▽
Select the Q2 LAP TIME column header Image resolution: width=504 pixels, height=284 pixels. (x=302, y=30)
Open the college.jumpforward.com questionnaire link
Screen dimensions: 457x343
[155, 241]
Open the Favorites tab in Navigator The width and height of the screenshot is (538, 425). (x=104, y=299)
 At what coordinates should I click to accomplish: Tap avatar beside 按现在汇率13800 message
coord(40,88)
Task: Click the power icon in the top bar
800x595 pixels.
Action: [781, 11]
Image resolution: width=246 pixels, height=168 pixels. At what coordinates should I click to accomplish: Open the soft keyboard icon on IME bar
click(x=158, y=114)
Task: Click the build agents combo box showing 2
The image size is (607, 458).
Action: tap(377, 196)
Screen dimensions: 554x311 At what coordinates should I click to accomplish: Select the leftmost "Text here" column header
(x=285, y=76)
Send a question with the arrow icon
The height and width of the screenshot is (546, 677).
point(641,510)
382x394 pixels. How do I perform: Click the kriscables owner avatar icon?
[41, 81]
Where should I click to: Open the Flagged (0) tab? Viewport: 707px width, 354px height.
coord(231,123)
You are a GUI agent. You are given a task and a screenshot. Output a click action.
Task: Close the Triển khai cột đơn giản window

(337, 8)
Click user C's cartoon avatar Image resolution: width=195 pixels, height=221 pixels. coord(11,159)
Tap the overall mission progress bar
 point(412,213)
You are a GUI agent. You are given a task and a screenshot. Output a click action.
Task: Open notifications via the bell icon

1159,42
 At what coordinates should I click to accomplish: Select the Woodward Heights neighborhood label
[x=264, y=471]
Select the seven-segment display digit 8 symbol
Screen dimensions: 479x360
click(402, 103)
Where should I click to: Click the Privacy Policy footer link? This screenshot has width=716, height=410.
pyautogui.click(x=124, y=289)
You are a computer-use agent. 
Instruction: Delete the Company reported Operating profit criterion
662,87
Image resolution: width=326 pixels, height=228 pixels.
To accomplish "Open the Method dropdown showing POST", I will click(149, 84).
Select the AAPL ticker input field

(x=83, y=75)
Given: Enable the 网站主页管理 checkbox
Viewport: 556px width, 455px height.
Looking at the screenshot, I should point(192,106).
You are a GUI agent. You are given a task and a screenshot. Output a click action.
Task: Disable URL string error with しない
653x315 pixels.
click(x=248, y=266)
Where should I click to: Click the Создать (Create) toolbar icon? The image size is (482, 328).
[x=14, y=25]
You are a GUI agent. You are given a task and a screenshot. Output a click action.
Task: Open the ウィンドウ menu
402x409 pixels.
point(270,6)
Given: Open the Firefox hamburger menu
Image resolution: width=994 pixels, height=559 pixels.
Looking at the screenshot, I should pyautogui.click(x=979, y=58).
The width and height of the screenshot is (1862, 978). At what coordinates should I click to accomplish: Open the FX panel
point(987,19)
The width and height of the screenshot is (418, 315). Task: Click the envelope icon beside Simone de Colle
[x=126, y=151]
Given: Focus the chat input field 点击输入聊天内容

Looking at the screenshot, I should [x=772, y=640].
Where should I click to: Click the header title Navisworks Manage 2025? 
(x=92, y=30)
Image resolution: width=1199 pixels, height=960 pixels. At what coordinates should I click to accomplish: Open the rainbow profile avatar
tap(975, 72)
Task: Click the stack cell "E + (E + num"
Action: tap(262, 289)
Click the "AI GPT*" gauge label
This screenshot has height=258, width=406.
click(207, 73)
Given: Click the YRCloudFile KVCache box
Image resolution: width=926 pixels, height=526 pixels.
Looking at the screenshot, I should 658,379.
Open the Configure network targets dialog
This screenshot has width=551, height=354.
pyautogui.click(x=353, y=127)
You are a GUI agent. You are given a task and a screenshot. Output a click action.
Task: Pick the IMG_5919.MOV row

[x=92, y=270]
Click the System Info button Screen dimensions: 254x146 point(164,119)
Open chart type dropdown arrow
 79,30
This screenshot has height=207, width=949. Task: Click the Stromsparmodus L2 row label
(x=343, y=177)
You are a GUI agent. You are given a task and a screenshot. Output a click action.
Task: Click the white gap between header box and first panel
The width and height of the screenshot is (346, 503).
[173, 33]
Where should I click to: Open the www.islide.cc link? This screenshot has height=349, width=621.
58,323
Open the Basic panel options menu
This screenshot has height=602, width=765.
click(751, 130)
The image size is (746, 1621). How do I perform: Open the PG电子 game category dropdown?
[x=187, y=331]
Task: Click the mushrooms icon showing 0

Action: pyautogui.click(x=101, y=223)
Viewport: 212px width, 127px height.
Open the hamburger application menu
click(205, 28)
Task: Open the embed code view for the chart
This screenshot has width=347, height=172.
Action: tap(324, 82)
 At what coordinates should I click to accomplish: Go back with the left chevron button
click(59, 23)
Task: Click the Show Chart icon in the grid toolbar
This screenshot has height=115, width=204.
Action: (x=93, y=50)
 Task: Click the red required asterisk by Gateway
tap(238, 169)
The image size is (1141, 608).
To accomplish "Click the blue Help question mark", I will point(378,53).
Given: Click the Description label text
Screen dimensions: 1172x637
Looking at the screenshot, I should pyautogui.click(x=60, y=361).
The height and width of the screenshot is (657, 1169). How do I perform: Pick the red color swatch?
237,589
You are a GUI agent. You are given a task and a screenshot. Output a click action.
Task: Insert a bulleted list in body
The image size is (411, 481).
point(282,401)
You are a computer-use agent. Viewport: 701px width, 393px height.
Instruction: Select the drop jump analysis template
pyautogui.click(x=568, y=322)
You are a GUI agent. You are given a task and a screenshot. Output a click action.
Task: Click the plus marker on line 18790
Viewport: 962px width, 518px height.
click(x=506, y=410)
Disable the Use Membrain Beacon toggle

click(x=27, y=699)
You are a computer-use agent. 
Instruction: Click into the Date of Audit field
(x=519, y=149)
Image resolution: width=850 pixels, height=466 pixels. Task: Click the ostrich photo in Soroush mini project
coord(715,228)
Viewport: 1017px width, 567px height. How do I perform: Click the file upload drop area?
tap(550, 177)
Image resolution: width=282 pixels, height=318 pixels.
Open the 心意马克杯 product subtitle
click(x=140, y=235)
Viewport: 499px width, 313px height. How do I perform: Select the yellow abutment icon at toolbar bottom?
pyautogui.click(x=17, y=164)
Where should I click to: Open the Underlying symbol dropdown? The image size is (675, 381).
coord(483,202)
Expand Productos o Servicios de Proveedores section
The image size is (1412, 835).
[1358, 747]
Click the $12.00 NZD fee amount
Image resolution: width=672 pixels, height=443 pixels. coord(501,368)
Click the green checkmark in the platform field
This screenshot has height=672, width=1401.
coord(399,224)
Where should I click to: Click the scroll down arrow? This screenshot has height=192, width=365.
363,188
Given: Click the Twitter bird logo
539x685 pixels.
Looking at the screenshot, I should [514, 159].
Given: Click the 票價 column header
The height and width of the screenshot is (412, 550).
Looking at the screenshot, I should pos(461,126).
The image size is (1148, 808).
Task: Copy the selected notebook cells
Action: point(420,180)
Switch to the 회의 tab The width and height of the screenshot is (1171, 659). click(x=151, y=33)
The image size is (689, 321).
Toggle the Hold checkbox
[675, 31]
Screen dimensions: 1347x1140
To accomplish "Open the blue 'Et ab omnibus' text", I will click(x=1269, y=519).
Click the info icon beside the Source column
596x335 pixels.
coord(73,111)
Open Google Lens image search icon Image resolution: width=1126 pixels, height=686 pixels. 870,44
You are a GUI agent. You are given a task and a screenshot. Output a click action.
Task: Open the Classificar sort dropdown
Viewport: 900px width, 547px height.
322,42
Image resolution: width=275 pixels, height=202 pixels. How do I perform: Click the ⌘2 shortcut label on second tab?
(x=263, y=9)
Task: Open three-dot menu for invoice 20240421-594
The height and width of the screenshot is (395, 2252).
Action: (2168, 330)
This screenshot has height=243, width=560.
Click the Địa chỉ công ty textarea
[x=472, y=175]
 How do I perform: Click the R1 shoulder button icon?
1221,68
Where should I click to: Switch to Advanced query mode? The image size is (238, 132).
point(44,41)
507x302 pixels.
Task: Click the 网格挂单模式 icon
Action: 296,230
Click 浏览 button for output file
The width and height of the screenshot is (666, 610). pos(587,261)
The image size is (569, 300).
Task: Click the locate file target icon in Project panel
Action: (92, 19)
△
Exercise prompt:
If a line in the listing contains the string "blue", copy it.

Answer for the task:
To accomplish "Click the blue Help question mark", I will point(378,53).
To accomplish "Open the blue 'Et ab omnibus' text", I will click(x=1269, y=519).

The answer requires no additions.